- PAGE TEXT

** BEGIN **

Tea Learning

Learn | What are High Mountain Oolong Teas? 什麼是高山茶?

Everybody has heard of high mountain oolong teas. If you are reading this, you probably know a little bit already. High mountain oolongs (Gao Shan oolongs) are made in Taiwan and are the utmost prized kind of Taiwanese tea. A lot of people have asked us about high mountain oolongs so we are here to debunk misleading information, help you understand more about it and learn how to buy them. 

Tea farms on Chiayi, Ali Mountain area.

Tea farms on Chiayi, Ali Mountain area.

Why are high mountain oolong teas unique? 

Only teas grown above 1000 meters altitude are considered high mountain teas with the highest altitude at 2700 meters in Li Mountain. There are even some people in Taiwan who only consider teas at 1500 meters and above as high mountain teas. The high altitude means that daylight is shorter and there is large temperature difference between day and night. Because it's grown in the mountains, it means that there are more mist conditions. The combination makes the teas grow slower and contains more of what tea connoisseurs call "energy" or more particularly "mountain qi". The exact taste, smells and appearance of teas vary differently depending on the many other factors such as the micro geography, the micro weather, harvest conditions, processing conditions, humidity, and tea masters skills to the point of how customers store them before drinking. Visit our high mountain oolong teas section to discover different flavours.


The four major areas are Li Mountain area located in Taidung province, Ren'ai and Shan Ling Xi areas in Nantou province, and finally Mei Mountain and Ali Mountain areas in Chiayi province. The highest altitude region is the Li Mountain area. 

Is higher the altitude the better?

No. Absolutely not. Not only does high mountain teas rely on the conditions described preciously, it also relies on the micro geography of the tea farm, the micro weather, harvest conditions, tea master's skills and much more. Which direction does the tea slope face? Did the micro weather create frost? What time of day and what kind of weather did the tea leaves get picked? How was the condition when the tea masters were processing the teas? These are all contributing factors to whether a tea is great. Simply relying on "higher altitude the better" belief will not guarantee the best quality of tea.

** END **

- LISTED RECORDS
** BEGIN **

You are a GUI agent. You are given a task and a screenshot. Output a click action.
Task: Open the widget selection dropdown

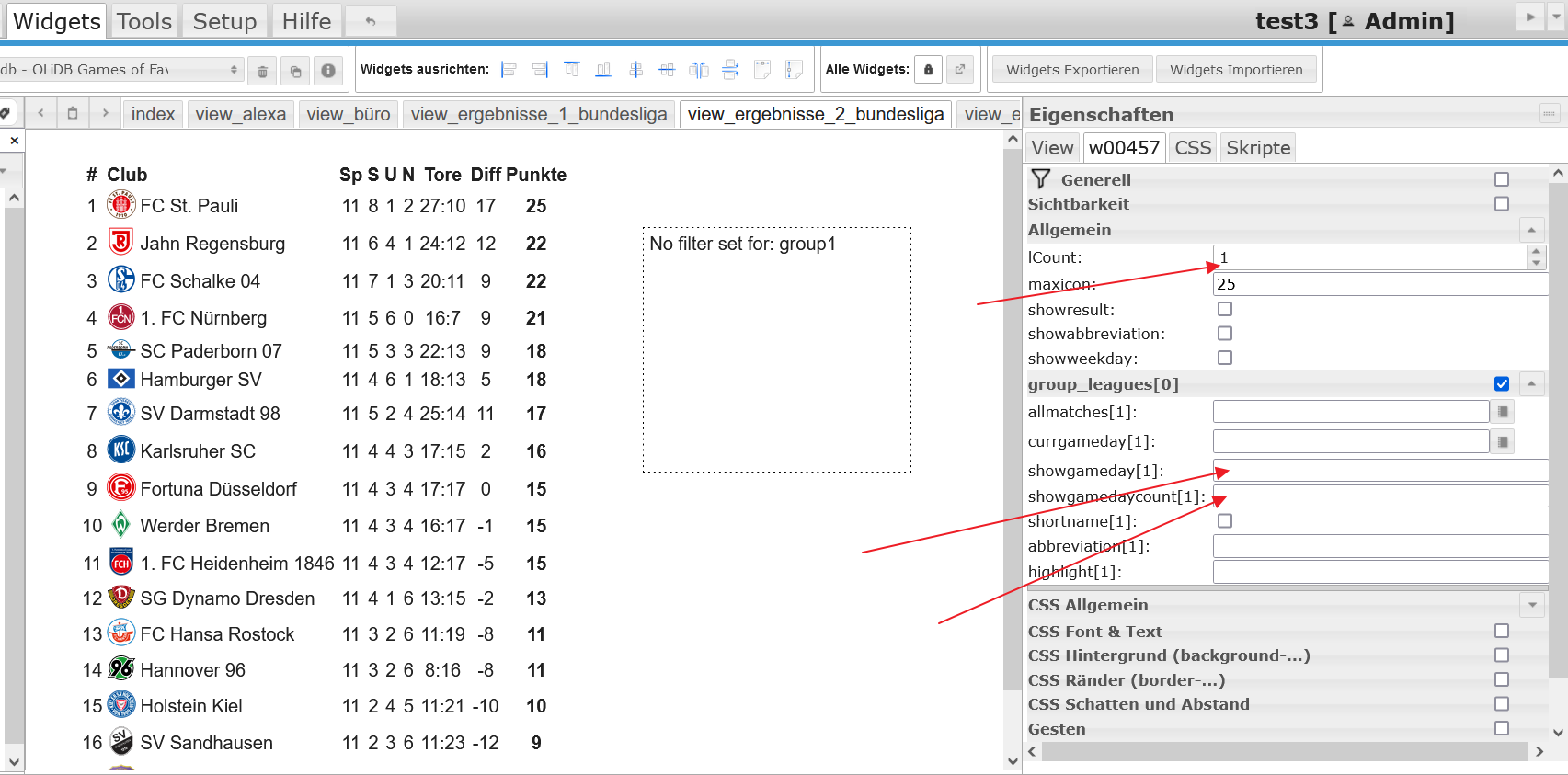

** END **
** BEGIN **

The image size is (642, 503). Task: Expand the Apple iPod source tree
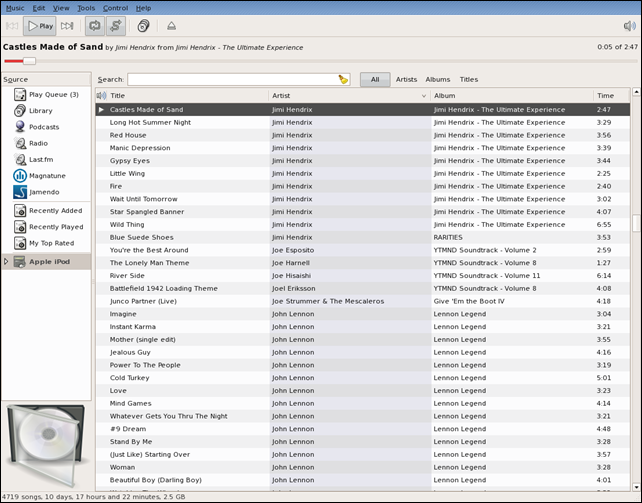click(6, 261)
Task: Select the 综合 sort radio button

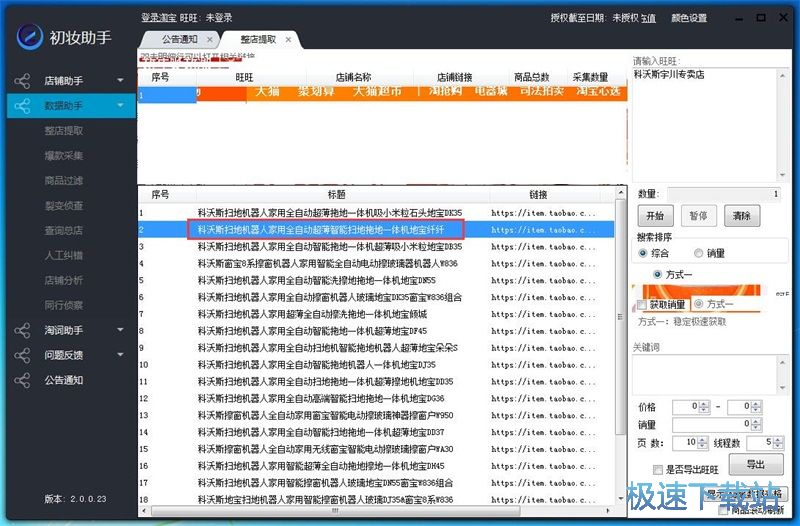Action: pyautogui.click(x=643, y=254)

** END **
** BEGIN **

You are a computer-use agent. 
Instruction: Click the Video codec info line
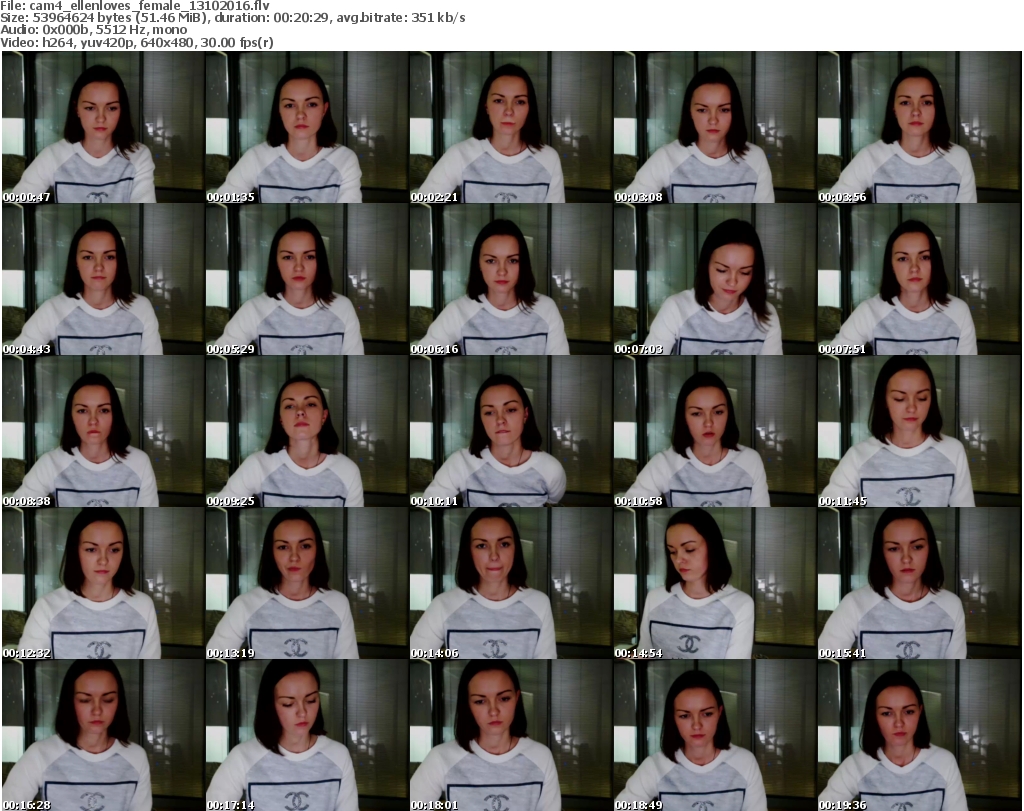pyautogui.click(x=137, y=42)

** END **

- REQUIREMENT
In the page on high mountain oolong teas, which area is named as the highest-altitude region?

- CORRECT RESULT
The Li Mountain area.